- [What is expected]
Answer these questions from the article on California's ski season below.
(a) How many skiers and snowboarders visited California ski resorts during the winter of 2005-06?
(b) By what percentage was snowfall down in the Pacific West?
(c) How many ski resorts belong to Ski Lake Tahoe?

- [Text extract]
>>>
During the winter of 2005-06, 7.8 million skiers and snowboarders visited California ski resorts. This season, the state dropped to just 6.2 million visitors, Roberts said.



But Lake Tahoe still comprised 3.5 million, or more than 50 percent, of California’s skier visitations.

“It is entirely a function of the snow. This day and age I can almost tell you that if the snow falls early and consistently, we’ll have a 7.8-, or 8-million year,” Roberts said.



The industry defines a skier or snowboarder visit based on ticket and season pass sales, Roberts said.

While visitor numbers to Sierra ski resorts were down, Colorado set record visitation numbers this year, said Tony Hawks, communication manager with National Ski Areas Association.

“Preliminary estimates indicate that ’06-07 was indeed a challenging year for the ski industry,” said the Kottke National End of Season Survey 2006-07 preliminary report. “Abnormally warm temperatures and below-average snowfall impacted most areas of the country, delayed planned openings, interrupting the season with periodic resort closure and otherwise shortening the effective length of the season in all regions except the Rocky Mountains … total visits are estimated to have declined by 6.9 percent.”

Destination visitors continue to visit ski resorts in North Lake Tahoe and Truckee when the snowpack is weak, but it is those coming by car that will change plans if the weather isn’t ideal.

“The locals, like the Bay, Foothills, Sacramento and Reno, they look up and say ‘Eh, I’m not going up there. There’s no snow. Let me know when it snows,'” Roberts said. “[It was] the local ” California and Nevada ” market that really dropped.”

Nationwide, snowfall was down 22 percent from last year, and 41 percent in the Pacific West, according to the Kottke Nation End of Season Survey.

Officials with North Lake Tahoe Resort Association said they attribute the weak winter to minimal snowfall and not to any deficit in marketing.

“I think it was strictly weather-related. That’s what all the ski resorts recognized,” said Andy Chapman, the resort association’s director of tourism.

And though transient occupancy taxes were up compared to last year for the second quarter ” October through December ” the resort association hasn’t received information from Placer County regarding the third quarter.

“We anticipate it to be off of last year. Last year was a huge third quarter for us … everybody’s anticipating anywhere from 10 to 15 percent off,” Chapman said.

“Clearly the issue of climate change has our industry’s attention; having said that, I look at how the numbers bounce up and down,” Roberts said. “[It’s] likely we’ll have a much more normal weather pattern next year.”

Even if everyone agrees that warm weather was the root of a weak winter, it’s not necessarily a concern to ski resort officials.

“I think the way the resorts look at these things is over the long term; it’s one season out of five or 10 years,” said Carl Ribaudo, director of Ski Lake Tahoe, a marketing association of seven of the largest ski resorts in the region. “I try not to get too reactionary from one season to the next. In its context, it was a pretty soft season, obviously weather related. But whether it’s a single event or part of a pattern we’ll have to take a look at longer term.”
<<<
- [Data lines]
>>>
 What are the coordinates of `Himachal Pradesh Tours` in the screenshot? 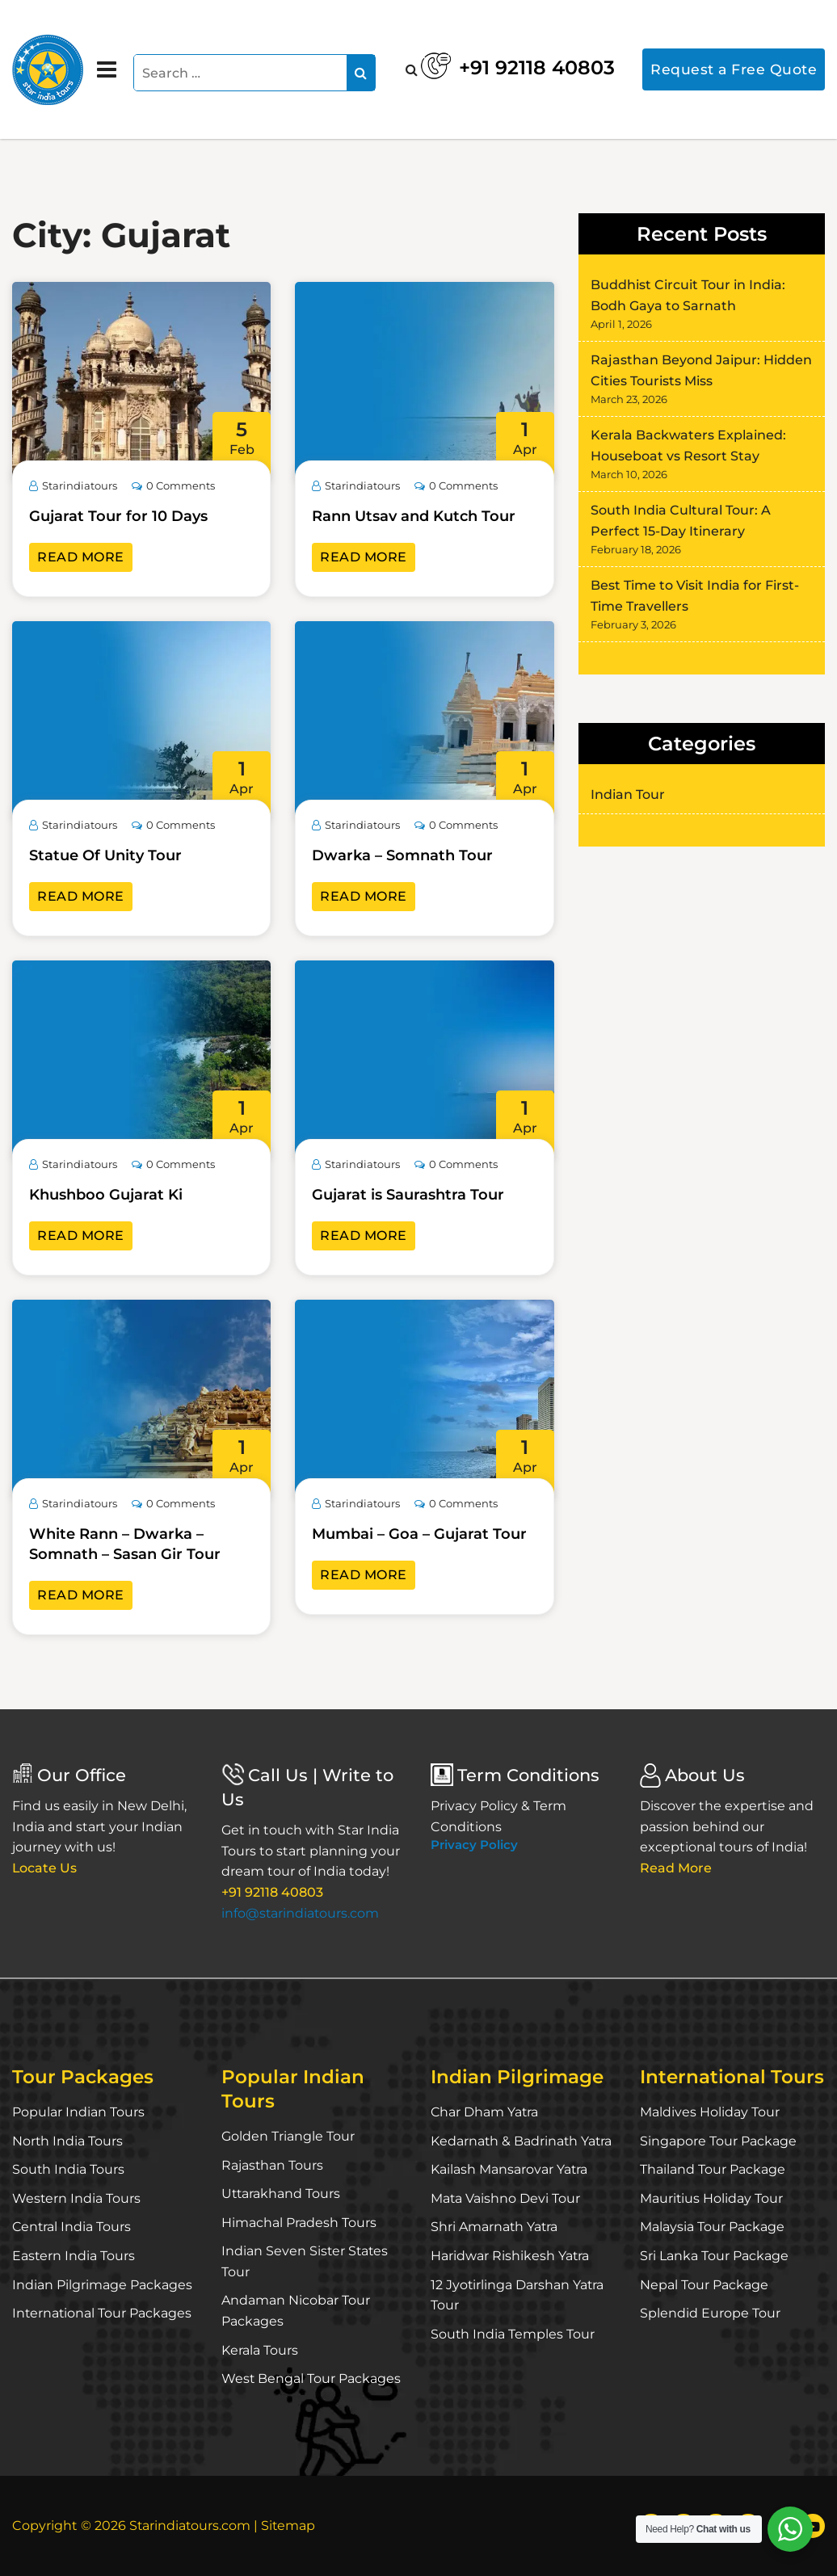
<<<
>>>
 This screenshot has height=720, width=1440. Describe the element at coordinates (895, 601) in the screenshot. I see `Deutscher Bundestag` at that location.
<<<
>>>
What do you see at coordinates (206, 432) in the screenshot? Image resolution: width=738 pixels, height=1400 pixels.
<<<
- [Complete answer]
(a) 7.8 million
(b) 41 percent
(c) Seven